Skulking yet another free voicemail system


http://www.telepost.com

https://confdemo.telepost.net/scripts/InitConfDemo.exe

WebSkulker was talking to Jr. Skulker Randy Solton the other day who complained that we publish too many free voicemail systems.  Well Randy, too bad, here's another one because this site has other features also.  Sign up for their Message Center Lite for a free voicemail/fax number in your choice of area codes.  It isn't that good a service because you can't customize the outgoing greeting, and you must sign on to their web site to receive the messages and faxes; they don't forward them by email.

But they also have a web-controllable conference call system similar to http://www.spiderphone.com that we discussed in yesterday's issue.  Spiderphone is a lot better because they allow far more parties on the conference and their web interface gives a lot more control and information.  But Telepost can be much cheaper if you use the system often.  You can make a free five-minute conference call to test the system from the second link above.  Give Telepost your phone number and the number of the first person you want to talk to.  It will dial both numbers and connect you, then you can add other people on to the conference.

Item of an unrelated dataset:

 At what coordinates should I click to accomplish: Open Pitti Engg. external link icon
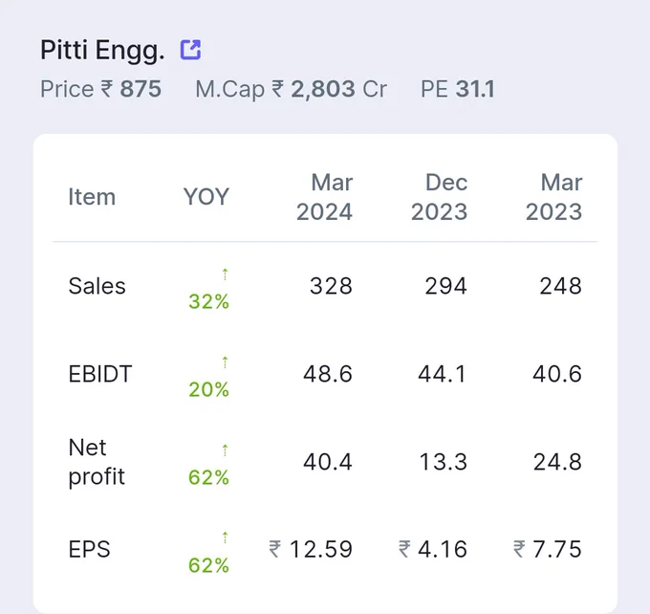[190, 50]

They only want you to do this free demo call once.  After skulking around a while, it seems like they control this partly by remembering your phone number, and partly by a couple of cookies that they place on your machine with the name "confdemo.telepost.net".  If you erase these cookies using Cookie Pal, for example (http://www.kburra.com/cpal.html), and give a different starting phone number, you could get another demo.  WebSkulker sometimes got it to work with the same phone after erasing the cookies, but sometimes not, and couldn't figure out the pattern.

High-speed skulking


http://www.on2.com

Jr. Skulker Stuart Shostak suggested this site which is strictly for people with high-bandwidth connections to the Internet through a DSL line, cable modem, or corporate LAN.  They deliver streaming videos that need 300 Kbps bandwidth.  If your line can handle this, you will get large, high-quality, 30 frame-per-second video from a library of material. 

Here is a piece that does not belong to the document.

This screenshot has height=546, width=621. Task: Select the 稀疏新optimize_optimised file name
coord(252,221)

Skulking the hidden meanings


http://www.greaterthings.com/Word-Number/AreaCodes

Jr. Skulker Uncle Brucie submitted this site.  He wasn't sure whether they were serious or tongue-in-cheek.  WebSkulker studied this page and the ones below it, backed up and looked at other pages starting from the beginning of the domain, and finally decided that these people are serious, but totally crazy.  What do you think?

This made WebSkulker laugh


Submitted by Jr. Skulker Ms. 1133

An extraordinarily handsome man decided he had the God-given responsibility to marry the perfect woman so they could produce children beyond comparison.  With that as his mission he began searching for the perfect woman. After a diligent, but fruitless, search up and down the east coast, he started to head west. Shortly thereafter he met a farmer who had three stunning, gorgeous daughters that positively took his breath away.

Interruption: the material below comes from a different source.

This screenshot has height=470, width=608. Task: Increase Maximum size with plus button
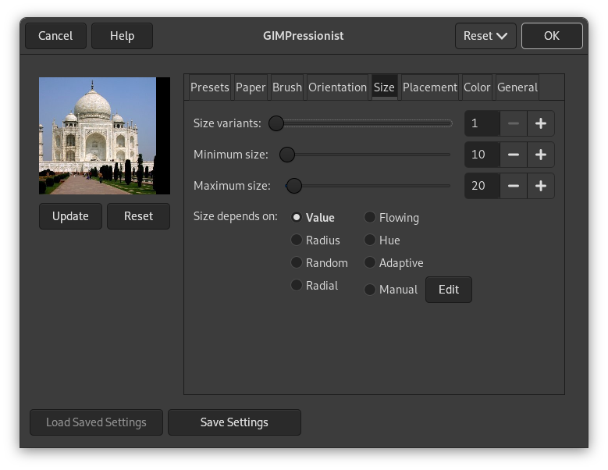pyautogui.click(x=540, y=186)
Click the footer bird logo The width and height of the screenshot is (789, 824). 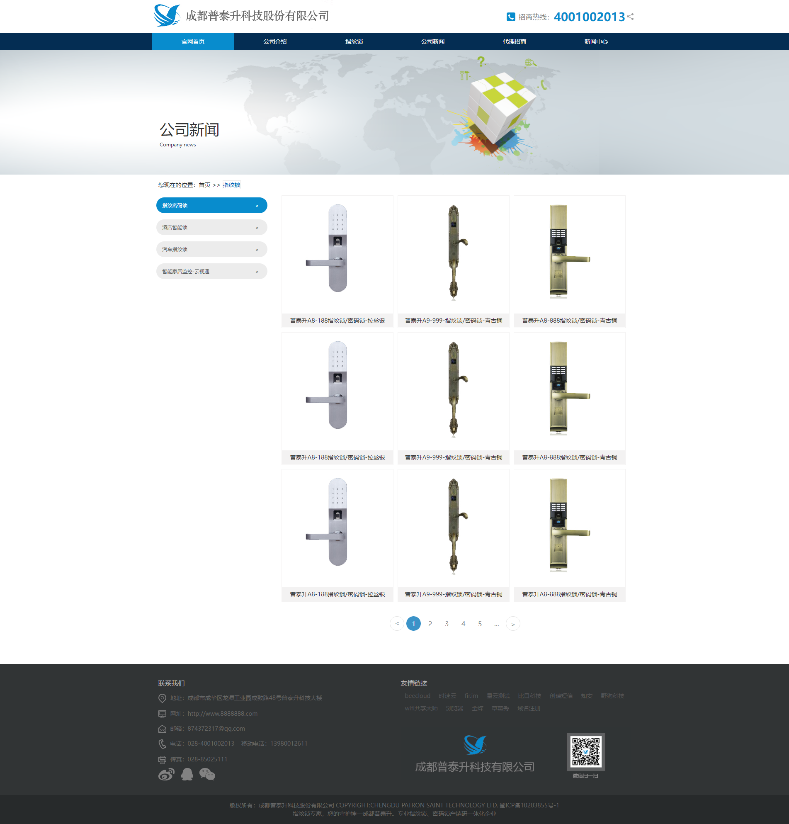click(475, 745)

So he explained his mission to the farmer, asking for permission to marry one of them. The farmer simply replied, "They're all lookin' to get married, so you came to the right place. Look them over and select the one you want."

The man dated the first daughter. The next day the farmer asked for the man's opinion. "Well" said the man, " She's just a weeeeee bit, not that you can hardly tell, pigeon-toed."

The farmer nodded and suggested the man date one of the other girls; so the man went out with the second daughter. The next day, the farmer again asked how things went. "Well," the man replied, "She's just a weeeeee bit, not that you can hardly tell, cross-eyed."

The farmer nodded and suggested he date the third girl to see if things might be better. So he did. The next morning the man rushed in exclaiming, "She's perfect, just perfect! She's the one I want to marry!" So they were wed right away.

Months later the baby was born. When the man visited the nursery he was horrified: the baby didn't look anything like him; it was the ugliest, most pathetic human you can imagine. He rushed to his father-in-law asking how such a thing could happen considering the parents.

"Well," explained the farmer, "She was just a weeeeee bit, not that you could hardly tell, pregnant when you met her."